An example of how this mechanism can be useful is the NDEBUG macro: if you define this before including assert.h, it turns every assert in your code into a no-op. This can be handy if you are pretty sure your code works and you want to speed it up in its final shipped version, or if you are pretty sure your code doesn’t work but you want to hide the evidence. (It also means you should not perform side-effects inside an assert unless you are happy with them not happening.)
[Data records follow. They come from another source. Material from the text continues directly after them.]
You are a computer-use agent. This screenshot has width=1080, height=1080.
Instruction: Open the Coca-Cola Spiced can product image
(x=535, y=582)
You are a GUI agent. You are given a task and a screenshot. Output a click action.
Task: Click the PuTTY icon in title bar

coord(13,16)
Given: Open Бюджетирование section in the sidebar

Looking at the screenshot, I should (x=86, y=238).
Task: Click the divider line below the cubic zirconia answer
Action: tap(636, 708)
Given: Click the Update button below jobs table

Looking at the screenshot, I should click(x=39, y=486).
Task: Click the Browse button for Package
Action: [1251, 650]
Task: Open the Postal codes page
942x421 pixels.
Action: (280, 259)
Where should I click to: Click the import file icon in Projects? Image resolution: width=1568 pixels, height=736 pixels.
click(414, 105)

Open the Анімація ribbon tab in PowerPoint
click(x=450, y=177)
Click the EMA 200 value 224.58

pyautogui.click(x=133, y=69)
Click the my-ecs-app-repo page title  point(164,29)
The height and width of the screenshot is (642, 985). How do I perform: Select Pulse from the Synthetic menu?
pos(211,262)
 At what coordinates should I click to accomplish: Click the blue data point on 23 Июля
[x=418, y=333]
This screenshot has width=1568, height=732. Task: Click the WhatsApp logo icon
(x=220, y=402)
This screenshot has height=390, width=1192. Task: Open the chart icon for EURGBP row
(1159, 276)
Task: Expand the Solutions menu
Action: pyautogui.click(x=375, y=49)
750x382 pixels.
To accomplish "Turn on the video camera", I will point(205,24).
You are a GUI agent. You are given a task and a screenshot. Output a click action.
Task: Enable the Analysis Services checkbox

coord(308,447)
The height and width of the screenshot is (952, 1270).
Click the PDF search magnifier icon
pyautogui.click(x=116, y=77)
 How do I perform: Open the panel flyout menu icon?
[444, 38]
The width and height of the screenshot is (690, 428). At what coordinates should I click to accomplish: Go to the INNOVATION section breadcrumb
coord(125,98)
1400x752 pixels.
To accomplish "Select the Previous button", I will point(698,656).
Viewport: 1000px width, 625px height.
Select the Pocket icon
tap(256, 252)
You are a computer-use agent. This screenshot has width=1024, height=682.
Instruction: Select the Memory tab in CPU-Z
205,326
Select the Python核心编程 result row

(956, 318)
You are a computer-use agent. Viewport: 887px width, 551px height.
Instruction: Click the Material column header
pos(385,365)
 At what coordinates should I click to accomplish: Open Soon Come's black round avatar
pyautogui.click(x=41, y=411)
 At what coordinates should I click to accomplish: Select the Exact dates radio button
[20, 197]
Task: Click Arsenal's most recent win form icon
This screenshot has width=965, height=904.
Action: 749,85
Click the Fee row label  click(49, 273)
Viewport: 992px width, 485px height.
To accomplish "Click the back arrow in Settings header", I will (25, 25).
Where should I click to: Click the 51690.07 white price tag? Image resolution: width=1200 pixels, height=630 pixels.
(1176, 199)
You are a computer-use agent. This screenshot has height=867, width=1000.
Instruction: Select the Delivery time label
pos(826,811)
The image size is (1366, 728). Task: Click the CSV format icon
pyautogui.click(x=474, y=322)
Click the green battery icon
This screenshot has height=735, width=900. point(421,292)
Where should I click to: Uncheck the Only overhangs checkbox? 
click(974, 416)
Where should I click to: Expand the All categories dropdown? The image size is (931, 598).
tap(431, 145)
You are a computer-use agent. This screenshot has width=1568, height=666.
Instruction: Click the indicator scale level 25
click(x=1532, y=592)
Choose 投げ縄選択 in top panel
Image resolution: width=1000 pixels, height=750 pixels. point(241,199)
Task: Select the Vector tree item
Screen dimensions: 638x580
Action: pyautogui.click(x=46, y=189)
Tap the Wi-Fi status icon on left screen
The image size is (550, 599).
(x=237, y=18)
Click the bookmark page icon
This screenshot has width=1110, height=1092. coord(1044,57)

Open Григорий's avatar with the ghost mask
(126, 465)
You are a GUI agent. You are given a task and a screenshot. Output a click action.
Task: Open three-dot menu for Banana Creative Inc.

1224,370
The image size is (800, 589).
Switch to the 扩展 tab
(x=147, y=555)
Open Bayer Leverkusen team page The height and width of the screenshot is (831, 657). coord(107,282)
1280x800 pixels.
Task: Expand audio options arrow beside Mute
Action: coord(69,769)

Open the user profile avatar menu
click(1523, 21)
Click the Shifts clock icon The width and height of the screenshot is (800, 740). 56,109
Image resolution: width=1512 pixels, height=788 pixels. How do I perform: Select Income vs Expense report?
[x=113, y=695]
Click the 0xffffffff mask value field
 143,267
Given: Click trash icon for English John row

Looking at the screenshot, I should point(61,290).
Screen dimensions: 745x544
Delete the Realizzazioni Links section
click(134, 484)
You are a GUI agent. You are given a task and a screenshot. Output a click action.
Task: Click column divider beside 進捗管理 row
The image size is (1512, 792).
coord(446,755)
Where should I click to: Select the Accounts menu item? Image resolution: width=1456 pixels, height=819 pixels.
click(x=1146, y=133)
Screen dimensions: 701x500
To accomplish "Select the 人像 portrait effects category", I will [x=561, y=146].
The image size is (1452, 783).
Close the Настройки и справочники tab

Using the flag -DNAME defines NAME to be 1. If you want something else, use -DNAME=VALUE. This can be used to bake useful information into your program at compile time, and is often used to specify filenames. Below is a simple example.

#include <stdio.h>

int
main(int argc, char **argv)
{
#ifdef MESSAGE
    puts(MESSAGE);
#endif

    return 0;
}

examples/macros/message.c

$ gcc -DMESSAGE='"Hi there!"' -o message message.c
$ ./message
Hi there!

Note that we had to put an extra layer of single quotes in the command line to keep the shell from stripping off the double quotes. This is unavoidable: had we written puts("MESSAGE") in the code, the preprocessor would have recognized that MESSAGE appeared inside a string and would not have replaced it.

The #if directive

The preprocessor also includes a more general #if directive that evaluates simple arithmetic expressions. The limitations are that it can only do integer arithmetic (using the widest signed integer type available to the compiler) and can only do it to integer and character constants and the special operator defined(NAME), which evaluates to 1 if NAME is defined and 0 otherwise. The most common use of this is to combine several #ifdef-like tests into one:

#include <stdio.h>

int
main(int argc, char **argv)
{
#if VERBOSITY >= 3 && defined(SAY_HI)
    puts("Hi!");
#endif

    return 0;
}

examples/macros/if.c

Debugging macro expansions

One problem with using a lot of macros is that you can end up with no idea what input is actually fed to the compiler after the preprocessor is done with it. You can tell gcc to tell you how everything expands using gcc -E source_file.c. If your source file contains any #include statements it is probably a good idea to send the output of gcc -E to a file so you can scroll down past the thousands of lines of text they may generate.

Can a macro call a preprocessor command?

E.g., can you write something like

#define DefinePlus1(x, y)  #define x ((y)+1)
#define IncludeLib(x)      #include "lib/" #x

The answer is no. C preprocessor commands are only recognized in unexpanded text. If you want self-modifying macros you will need to use a fancier macro processor like m4.